After reading the data, copy it out in full and exactly.

(Records excerpted from a collection)
▽

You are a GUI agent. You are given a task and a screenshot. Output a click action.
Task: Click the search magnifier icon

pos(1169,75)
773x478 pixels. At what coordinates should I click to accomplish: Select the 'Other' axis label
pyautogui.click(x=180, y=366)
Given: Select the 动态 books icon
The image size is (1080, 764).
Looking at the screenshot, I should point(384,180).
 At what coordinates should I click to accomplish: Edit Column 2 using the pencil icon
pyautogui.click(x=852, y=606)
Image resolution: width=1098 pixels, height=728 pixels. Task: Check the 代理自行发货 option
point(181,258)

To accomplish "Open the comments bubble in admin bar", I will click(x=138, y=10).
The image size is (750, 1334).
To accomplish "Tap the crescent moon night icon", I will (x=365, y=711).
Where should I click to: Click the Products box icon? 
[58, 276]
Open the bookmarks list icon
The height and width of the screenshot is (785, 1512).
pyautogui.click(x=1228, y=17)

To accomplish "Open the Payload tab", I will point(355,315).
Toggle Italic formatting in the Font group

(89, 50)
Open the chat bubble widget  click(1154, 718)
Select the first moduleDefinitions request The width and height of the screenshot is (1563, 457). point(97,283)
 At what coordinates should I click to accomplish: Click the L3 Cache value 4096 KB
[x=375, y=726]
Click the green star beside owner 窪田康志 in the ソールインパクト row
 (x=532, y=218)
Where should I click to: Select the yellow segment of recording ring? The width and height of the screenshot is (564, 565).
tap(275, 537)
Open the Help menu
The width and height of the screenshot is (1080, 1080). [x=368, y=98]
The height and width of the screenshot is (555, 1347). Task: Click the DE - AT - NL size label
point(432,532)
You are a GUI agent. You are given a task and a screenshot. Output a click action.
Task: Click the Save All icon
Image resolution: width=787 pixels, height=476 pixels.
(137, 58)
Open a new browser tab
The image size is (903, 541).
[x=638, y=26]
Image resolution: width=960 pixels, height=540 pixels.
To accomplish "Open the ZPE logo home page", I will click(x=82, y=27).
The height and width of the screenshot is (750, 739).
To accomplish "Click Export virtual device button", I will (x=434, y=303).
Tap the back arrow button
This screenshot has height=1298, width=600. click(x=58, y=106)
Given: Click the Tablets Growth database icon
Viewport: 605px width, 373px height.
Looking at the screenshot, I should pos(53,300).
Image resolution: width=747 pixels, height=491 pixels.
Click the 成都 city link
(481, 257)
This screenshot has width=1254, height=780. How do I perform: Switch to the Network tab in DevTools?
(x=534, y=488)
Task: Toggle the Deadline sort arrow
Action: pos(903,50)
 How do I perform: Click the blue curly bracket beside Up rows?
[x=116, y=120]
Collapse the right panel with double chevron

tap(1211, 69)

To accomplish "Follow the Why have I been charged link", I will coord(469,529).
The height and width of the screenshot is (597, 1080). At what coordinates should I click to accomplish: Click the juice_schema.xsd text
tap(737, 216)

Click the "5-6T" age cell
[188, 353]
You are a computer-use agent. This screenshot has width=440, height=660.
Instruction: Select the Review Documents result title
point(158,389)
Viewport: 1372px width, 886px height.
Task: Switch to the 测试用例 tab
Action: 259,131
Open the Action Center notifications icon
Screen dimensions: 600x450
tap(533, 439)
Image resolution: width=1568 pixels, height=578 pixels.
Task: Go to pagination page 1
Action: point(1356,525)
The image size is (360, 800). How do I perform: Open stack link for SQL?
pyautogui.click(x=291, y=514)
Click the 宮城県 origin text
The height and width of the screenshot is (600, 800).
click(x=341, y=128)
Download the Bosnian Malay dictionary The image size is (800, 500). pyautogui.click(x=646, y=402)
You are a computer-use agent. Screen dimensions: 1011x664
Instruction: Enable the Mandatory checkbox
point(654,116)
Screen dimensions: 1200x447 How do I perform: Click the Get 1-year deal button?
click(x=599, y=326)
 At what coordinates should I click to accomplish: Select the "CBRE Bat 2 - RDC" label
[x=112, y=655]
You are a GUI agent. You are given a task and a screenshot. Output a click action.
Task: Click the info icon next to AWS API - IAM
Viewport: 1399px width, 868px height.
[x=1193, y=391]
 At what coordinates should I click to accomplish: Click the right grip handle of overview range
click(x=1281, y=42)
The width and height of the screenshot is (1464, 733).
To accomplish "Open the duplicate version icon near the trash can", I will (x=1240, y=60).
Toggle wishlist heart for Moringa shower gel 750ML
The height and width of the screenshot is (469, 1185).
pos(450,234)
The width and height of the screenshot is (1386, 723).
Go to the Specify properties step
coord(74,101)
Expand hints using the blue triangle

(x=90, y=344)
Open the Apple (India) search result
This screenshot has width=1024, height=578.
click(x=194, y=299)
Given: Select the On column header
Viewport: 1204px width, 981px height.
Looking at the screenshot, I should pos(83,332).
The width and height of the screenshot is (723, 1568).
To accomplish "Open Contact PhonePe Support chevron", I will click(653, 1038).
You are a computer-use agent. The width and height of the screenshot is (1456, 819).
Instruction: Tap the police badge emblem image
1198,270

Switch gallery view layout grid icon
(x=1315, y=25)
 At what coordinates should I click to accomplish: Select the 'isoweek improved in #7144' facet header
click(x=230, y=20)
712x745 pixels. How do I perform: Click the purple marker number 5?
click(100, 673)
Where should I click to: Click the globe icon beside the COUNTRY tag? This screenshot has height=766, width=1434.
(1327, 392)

△

Written reply:
You are a GUI agent. You are given a task and a screenshot. Output a click action.
Task: Click the search magnifier icon

pos(1169,75)
773x478 pixels. At what coordinates should I click to accomplish: Select the 'Other' axis label
pyautogui.click(x=180, y=366)
Given: Select the 动态 books icon
The image size is (1080, 764).
Looking at the screenshot, I should point(384,180).
 At what coordinates should I click to accomplish: Edit Column 2 using the pencil icon
pyautogui.click(x=852, y=606)
Image resolution: width=1098 pixels, height=728 pixels. Task: Check the 代理自行发货 option
point(181,258)

To accomplish "Open the comments bubble in admin bar", I will click(x=138, y=10).
The image size is (750, 1334).
To accomplish "Tap the crescent moon night icon", I will (x=365, y=711).
Where should I click to: Click the Products box icon? 
[58, 276]
Open the bookmarks list icon
The height and width of the screenshot is (785, 1512).
pyautogui.click(x=1228, y=17)

To accomplish "Open the Payload tab", I will point(355,315).
Toggle Italic formatting in the Font group

(89, 50)
Open the chat bubble widget  click(1154, 718)
Select the first moduleDefinitions request The width and height of the screenshot is (1563, 457). point(97,283)
 At what coordinates should I click to accomplish: Click the L3 Cache value 4096 KB
[x=375, y=726]
Click the green star beside owner 窪田康志 in the ソールインパクト row
 (x=532, y=218)
Where should I click to: Select the yellow segment of recording ring? The width and height of the screenshot is (564, 565).
tap(275, 537)
Open the Help menu
The width and height of the screenshot is (1080, 1080). [x=368, y=98]
The height and width of the screenshot is (555, 1347). Task: Click the DE - AT - NL size label
point(432,532)
You are a GUI agent. You are given a task and a screenshot. Output a click action.
Task: Click the Save All icon
Image resolution: width=787 pixels, height=476 pixels.
(137, 58)
Open a new browser tab
The image size is (903, 541).
[x=638, y=26]
Image resolution: width=960 pixels, height=540 pixels.
To accomplish "Open the ZPE logo home page", I will click(x=82, y=27).
The height and width of the screenshot is (750, 739).
To accomplish "Click Export virtual device button", I will (x=434, y=303).
Tap the back arrow button
This screenshot has height=1298, width=600. click(x=58, y=106)
Given: Click the Tablets Growth database icon
Viewport: 605px width, 373px height.
Looking at the screenshot, I should pos(53,300).
Image resolution: width=747 pixels, height=491 pixels.
Click the 成都 city link
(481, 257)
This screenshot has width=1254, height=780. How do I perform: Switch to the Network tab in DevTools?
(x=534, y=488)
Task: Toggle the Deadline sort arrow
Action: pos(903,50)
 How do I perform: Click the blue curly bracket beside Up rows?
[x=116, y=120]
Collapse the right panel with double chevron

tap(1211, 69)

To accomplish "Follow the Why have I been charged link", I will coord(469,529).
The height and width of the screenshot is (597, 1080). At what coordinates should I click to accomplish: Click the juice_schema.xsd text
tap(737, 216)

Click the "5-6T" age cell
[188, 353]
You are a computer-use agent. This screenshot has width=440, height=660.
Instruction: Select the Review Documents result title
point(158,389)
Viewport: 1372px width, 886px height.
Task: Switch to the 测试用例 tab
Action: 259,131
Open the Action Center notifications icon
Screen dimensions: 600x450
tap(533, 439)
Image resolution: width=1568 pixels, height=578 pixels.
Task: Go to pagination page 1
Action: point(1356,525)
The image size is (360, 800). How do I perform: Open stack link for SQL?
pyautogui.click(x=291, y=514)
Click the 宮城県 origin text
The height and width of the screenshot is (600, 800).
click(x=341, y=128)
Download the Bosnian Malay dictionary The image size is (800, 500). pyautogui.click(x=646, y=402)
You are a computer-use agent. Screen dimensions: 1011x664
Instruction: Enable the Mandatory checkbox
point(654,116)
Screen dimensions: 1200x447 How do I perform: Click the Get 1-year deal button?
click(x=599, y=326)
 At what coordinates should I click to accomplish: Select the "CBRE Bat 2 - RDC" label
[x=112, y=655]
You are a GUI agent. You are given a task and a screenshot. Output a click action.
Task: Click the info icon next to AWS API - IAM
Viewport: 1399px width, 868px height.
[x=1193, y=391]
 At what coordinates should I click to accomplish: Click the right grip handle of overview range
click(x=1281, y=42)
The width and height of the screenshot is (1464, 733).
To accomplish "Open the duplicate version icon near the trash can", I will (x=1240, y=60).
Toggle wishlist heart for Moringa shower gel 750ML
The height and width of the screenshot is (469, 1185).
pos(450,234)
The width and height of the screenshot is (1386, 723).
Go to the Specify properties step
coord(74,101)
Expand hints using the blue triangle

(x=90, y=344)
Open the Apple (India) search result
This screenshot has width=1024, height=578.
click(x=194, y=299)
Given: Select the On column header
Viewport: 1204px width, 981px height.
Looking at the screenshot, I should pos(83,332).
The width and height of the screenshot is (723, 1568).
To accomplish "Open Contact PhonePe Support chevron", I will click(653, 1038).
You are a computer-use agent. The width and height of the screenshot is (1456, 819).
Instruction: Tap the police badge emblem image
1198,270

Switch gallery view layout grid icon
(x=1315, y=25)
 At what coordinates should I click to accomplish: Select the 'isoweek improved in #7144' facet header
click(x=230, y=20)
712x745 pixels. How do I perform: Click the purple marker number 5?
click(100, 673)
Where should I click to: Click the globe icon beside the COUNTRY tag? This screenshot has height=766, width=1434.
(1327, 392)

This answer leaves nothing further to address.